_PROBLEM DETAILS_
Nothing in the data may change. Copy all of it exactly.

Saved entries
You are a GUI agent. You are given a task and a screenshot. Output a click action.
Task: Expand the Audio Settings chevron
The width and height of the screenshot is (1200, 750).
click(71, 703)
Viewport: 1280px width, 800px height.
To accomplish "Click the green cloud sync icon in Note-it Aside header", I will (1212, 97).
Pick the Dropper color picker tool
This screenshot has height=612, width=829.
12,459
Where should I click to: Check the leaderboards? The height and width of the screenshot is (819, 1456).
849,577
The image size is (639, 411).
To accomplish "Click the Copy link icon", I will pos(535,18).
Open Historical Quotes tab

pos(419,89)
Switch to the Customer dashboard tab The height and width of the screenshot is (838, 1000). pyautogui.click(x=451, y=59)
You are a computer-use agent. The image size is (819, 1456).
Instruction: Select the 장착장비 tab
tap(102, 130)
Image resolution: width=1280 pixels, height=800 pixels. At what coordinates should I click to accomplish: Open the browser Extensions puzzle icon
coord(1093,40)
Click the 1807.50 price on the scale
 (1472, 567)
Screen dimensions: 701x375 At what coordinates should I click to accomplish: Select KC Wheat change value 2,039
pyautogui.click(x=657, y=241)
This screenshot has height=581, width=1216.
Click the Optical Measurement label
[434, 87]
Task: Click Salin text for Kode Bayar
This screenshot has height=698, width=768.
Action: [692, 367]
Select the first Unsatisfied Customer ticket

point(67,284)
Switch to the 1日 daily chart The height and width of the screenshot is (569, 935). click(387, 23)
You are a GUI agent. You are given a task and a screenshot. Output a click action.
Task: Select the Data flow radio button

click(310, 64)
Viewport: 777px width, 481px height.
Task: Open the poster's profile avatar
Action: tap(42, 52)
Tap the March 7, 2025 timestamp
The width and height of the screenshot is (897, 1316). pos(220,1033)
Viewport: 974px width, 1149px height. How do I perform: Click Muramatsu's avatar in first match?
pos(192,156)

_RESULT OF THIS TASK_
You are a GUI agent. You are given a task and a screenshot. Output a click action.
Task: Expand the Audio Settings chevron
The width and height of the screenshot is (1200, 750).
click(71, 703)
Viewport: 1280px width, 800px height.
To accomplish "Click the green cloud sync icon in Note-it Aside header", I will (1212, 97).
Pick the Dropper color picker tool
This screenshot has height=612, width=829.
12,459
Where should I click to: Check the leaderboards? The height and width of the screenshot is (819, 1456).
849,577
The image size is (639, 411).
To accomplish "Click the Copy link icon", I will pos(535,18).
Open Historical Quotes tab

pos(419,89)
Switch to the Customer dashboard tab The height and width of the screenshot is (838, 1000). pyautogui.click(x=451, y=59)
You are a computer-use agent. The image size is (819, 1456).
Instruction: Select the 장착장비 tab
tap(102, 130)
Image resolution: width=1280 pixels, height=800 pixels. At what coordinates should I click to accomplish: Open the browser Extensions puzzle icon
coord(1093,40)
Click the 1807.50 price on the scale
 (1472, 567)
Screen dimensions: 701x375 At what coordinates should I click to accomplish: Select KC Wheat change value 2,039
pyautogui.click(x=657, y=241)
This screenshot has height=581, width=1216.
Click the Optical Measurement label
[434, 87]
Task: Click Salin text for Kode Bayar
This screenshot has height=698, width=768.
Action: [692, 367]
Select the first Unsatisfied Customer ticket

point(67,284)
Switch to the 1日 daily chart The height and width of the screenshot is (569, 935). click(387, 23)
You are a GUI agent. You are given a task and a screenshot. Output a click action.
Task: Select the Data flow radio button

click(310, 64)
Viewport: 777px width, 481px height.
Task: Open the poster's profile avatar
Action: tap(42, 52)
Tap the March 7, 2025 timestamp
The width and height of the screenshot is (897, 1316). pos(220,1033)
Viewport: 974px width, 1149px height. How do I perform: Click Muramatsu's avatar in first match?
pos(192,156)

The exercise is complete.